The U.S. Employment Situation
In 2001, the U.S. unemployment rate was sitting at around 5%. Over the next couple of years, it dipped below 5%, reaching a low of 4.4%, before beginning to rise after the global financial crisis in 2008. After reaching a high of 10% in October 2009, the unemployment rate steadily fell and, by September 2019, was at 49-year lows of just 3.5%.
This trend changed dramatically in 2020 due to the COVID-19 pandemic and the unemployment rate quickly rose to 14.8% in April. However, by the end of 2020 and into 2021, the unemployment rate steadily fell, registering just 3.8% in February, 2022.
Yet, the above discussion on how the unemployment rate is calculated, and factors that could affect its fall, should be reason enough to be somewhat skeptical of extreme unemployment numbers. In fact, there is another trend that makes the sharp decline in the unemployment rate look a lot less rosy.
Labor Force Participation Rate
From about the middle of the 1960s until around the year 2000, the labor force participation rate—labor force divided by the noninstitutionalized, civilian working-age population—rose rather dramatically from just under 59% to more than 67%. One of the main contributors to this rise was the increasing rate at which women were joining the labor force. However, the rate fell steadily from the 66% to 67% levels seen until late 2008 in the aftermath of the global financial crisis to around 62% as of Q1 2022.
While many economists argue that this decrease in labor participation since 2008 is partly due to many of the baby boomer generation starting to retire and leaving the labor force, the prime working age (25 to 54 years) labor force participation rate has also declined. In January 2021 it declined to 76.4% compared to 81.8% in the year 2000. Thus, retiring baby boomers cannot be the sole reason for the decline in the overall labor force participation rate.
The fact that some people in their prime working age have left the labor force is more of a likely indication of a weakness in the U.S. labor market. One explanation is that there is a skills-to-qualifications mismatch. Thus, despite the number of people who might want a job and are available for work, if they don’t have the skills that employers are looking for, they won’t get hired. Another explanation is the number of discouraged workers who have left the workforce due to circumstances surrounding the COVID-19 pandemic.
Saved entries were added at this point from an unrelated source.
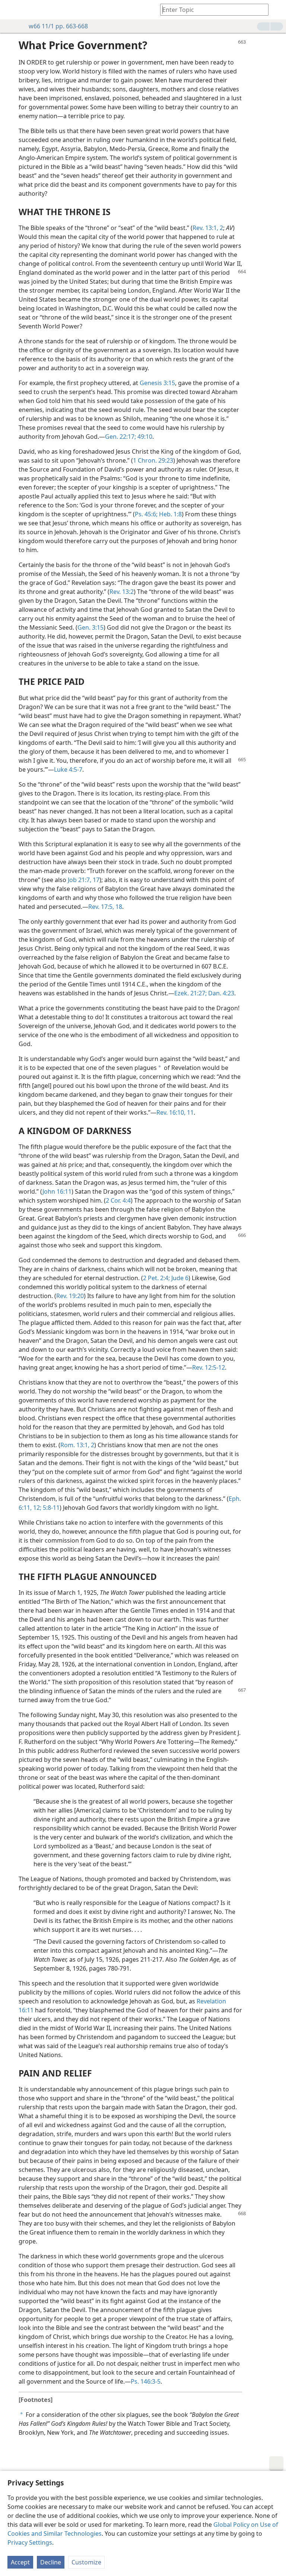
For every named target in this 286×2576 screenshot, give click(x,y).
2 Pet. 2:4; (156, 1278)
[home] (11, 9)
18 (118, 907)
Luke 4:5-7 (68, 769)
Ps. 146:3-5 (146, 2381)
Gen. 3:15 (90, 627)
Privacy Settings (29, 2542)
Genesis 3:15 (157, 383)
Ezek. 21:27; (190, 993)
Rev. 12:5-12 (208, 1367)
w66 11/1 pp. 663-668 (58, 26)
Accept (20, 2562)
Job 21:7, (79, 880)
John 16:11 (57, 1191)
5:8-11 (50, 1507)
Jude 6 (179, 1278)
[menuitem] (11, 9)
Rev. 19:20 (70, 1296)
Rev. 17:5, (101, 907)
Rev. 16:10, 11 (175, 1112)
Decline (50, 2562)
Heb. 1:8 (170, 514)
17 (95, 880)
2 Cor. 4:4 (118, 1200)
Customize (86, 2562)
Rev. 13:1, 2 (208, 228)
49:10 (144, 436)
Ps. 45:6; (146, 514)
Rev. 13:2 (121, 592)
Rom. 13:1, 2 (77, 1445)
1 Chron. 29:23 (153, 460)
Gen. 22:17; (120, 436)
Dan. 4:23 (220, 993)
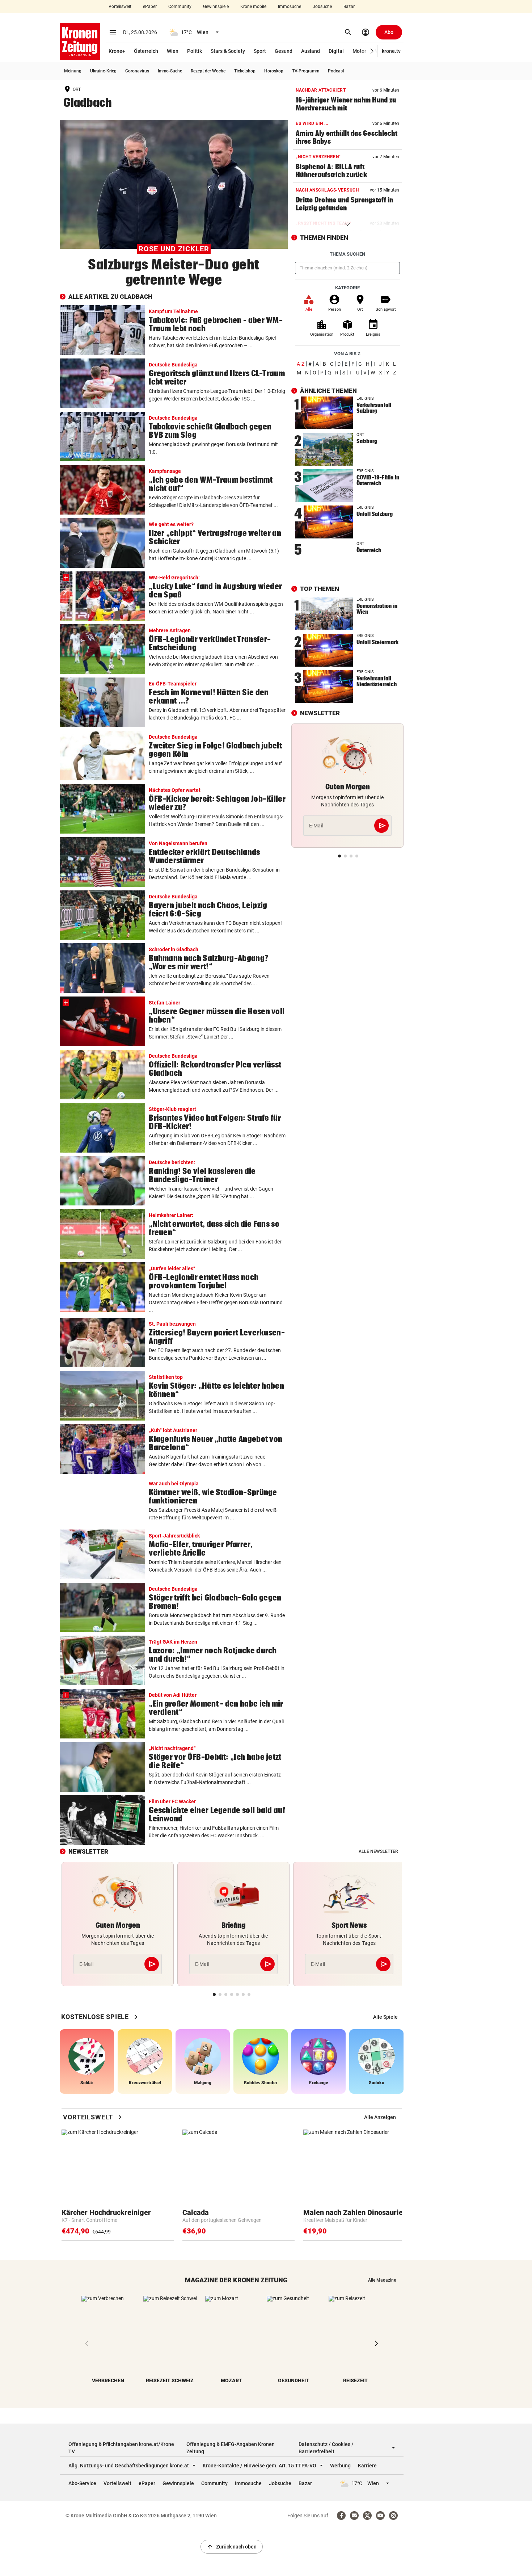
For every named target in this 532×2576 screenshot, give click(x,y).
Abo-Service (82, 2483)
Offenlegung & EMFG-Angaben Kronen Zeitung (230, 2447)
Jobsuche (322, 6)
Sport (260, 51)
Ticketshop (245, 71)
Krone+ (117, 51)
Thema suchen (347, 254)
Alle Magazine (382, 2280)
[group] (385, 2017)
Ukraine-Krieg (103, 71)
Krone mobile (253, 6)
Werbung (340, 2465)
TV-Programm (305, 71)
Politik (194, 51)
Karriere (367, 2465)
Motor (359, 51)
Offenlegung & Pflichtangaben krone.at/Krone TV (121, 2447)
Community (179, 6)
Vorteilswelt (120, 6)
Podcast (336, 71)
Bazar (349, 6)
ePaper (150, 6)
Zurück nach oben (232, 2547)
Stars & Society (228, 51)
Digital (336, 51)
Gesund (283, 51)
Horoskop (273, 71)
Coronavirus (137, 71)
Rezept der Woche (208, 71)
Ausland (310, 51)
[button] (372, 51)
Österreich (146, 51)
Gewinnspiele (216, 6)
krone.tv (391, 51)
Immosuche (289, 6)
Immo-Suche (170, 71)
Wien (172, 51)
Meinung (72, 71)
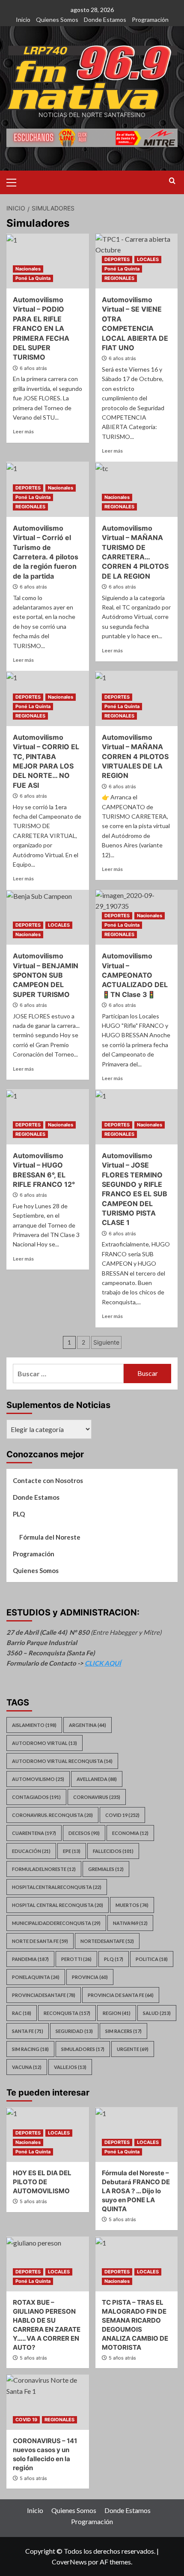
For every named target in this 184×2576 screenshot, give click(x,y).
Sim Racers (123, 2031)
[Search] (172, 181)
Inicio (23, 19)
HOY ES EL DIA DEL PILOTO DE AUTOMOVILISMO (42, 2182)
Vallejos (70, 2067)
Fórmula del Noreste (49, 1537)
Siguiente (106, 1342)
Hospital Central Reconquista (57, 1905)
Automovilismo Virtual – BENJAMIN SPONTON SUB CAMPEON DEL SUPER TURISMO (45, 975)
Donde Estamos (105, 19)
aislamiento (34, 1725)
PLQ (19, 1514)
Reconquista (67, 2013)
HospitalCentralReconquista (56, 1887)
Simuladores (82, 2049)
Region (117, 2013)
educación (31, 1851)
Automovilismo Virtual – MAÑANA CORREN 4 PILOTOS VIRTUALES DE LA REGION (135, 756)
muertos (132, 1905)
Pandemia (30, 1959)
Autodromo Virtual (44, 1743)
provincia (90, 1977)
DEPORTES (117, 259)
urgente (132, 2049)
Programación (150, 19)
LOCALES (148, 259)
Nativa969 (130, 1923)
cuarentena (34, 1833)
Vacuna (27, 2067)
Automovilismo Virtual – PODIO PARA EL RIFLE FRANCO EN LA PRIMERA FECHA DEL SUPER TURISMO (41, 328)
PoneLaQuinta (35, 1977)
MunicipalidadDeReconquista (56, 1923)
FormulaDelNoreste (44, 1869)
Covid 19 (122, 1815)
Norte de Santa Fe (40, 1941)
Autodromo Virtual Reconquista (62, 1761)
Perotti (76, 1959)
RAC (21, 2013)
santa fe (27, 2031)
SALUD (157, 2013)
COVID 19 (26, 2420)
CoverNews (69, 2562)
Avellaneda (97, 1779)
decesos (84, 1833)
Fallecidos (113, 1851)
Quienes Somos (57, 19)
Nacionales (28, 269)
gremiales (106, 1869)
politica (152, 1959)
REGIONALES (119, 278)
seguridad (74, 2031)
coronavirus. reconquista (52, 1815)
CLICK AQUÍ (103, 1663)
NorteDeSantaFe (107, 1941)
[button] (15, 181)
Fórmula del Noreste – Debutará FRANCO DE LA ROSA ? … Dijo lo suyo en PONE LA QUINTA (136, 2191)
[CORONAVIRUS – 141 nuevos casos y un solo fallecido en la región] (47, 2402)
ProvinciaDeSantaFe (43, 1995)
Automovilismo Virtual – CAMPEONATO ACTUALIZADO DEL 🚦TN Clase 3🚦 (135, 975)
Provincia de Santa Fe (121, 1995)
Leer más (23, 431)
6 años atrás (33, 368)
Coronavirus (96, 1797)
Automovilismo (38, 1779)
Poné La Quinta (32, 278)
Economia (130, 1833)
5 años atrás (33, 2201)
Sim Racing (30, 2049)
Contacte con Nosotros (48, 1480)
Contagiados (36, 1797)
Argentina (87, 1725)
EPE (71, 1851)
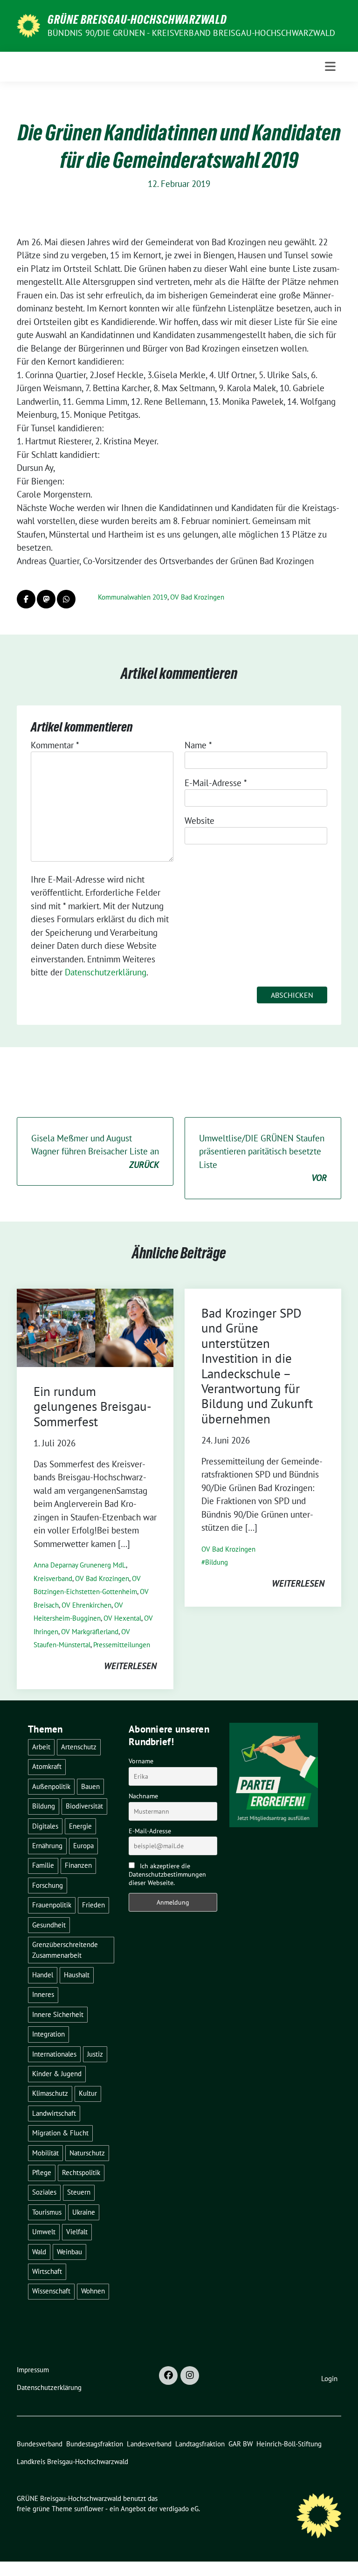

The number of discouraged workers in the U.S. in February 2022 was 391,000, down from 520,000 reported a year earlier in February 2021.
The Bottom Line
While it may be tempting to think that a drop in the unemployment rate is a positive sign, the very narrow definition of the officially unemployed is evidence that the interpretation of unemployment rate trends is not unambiguous. One also needs to consider the labor force participation rate. If the unemployment rate is falling because people have given up on trying to find a job rather than actually finding a job, this may be evidence of a weakening economy and may be reason enough to impact the Fed's monetary policy decisions.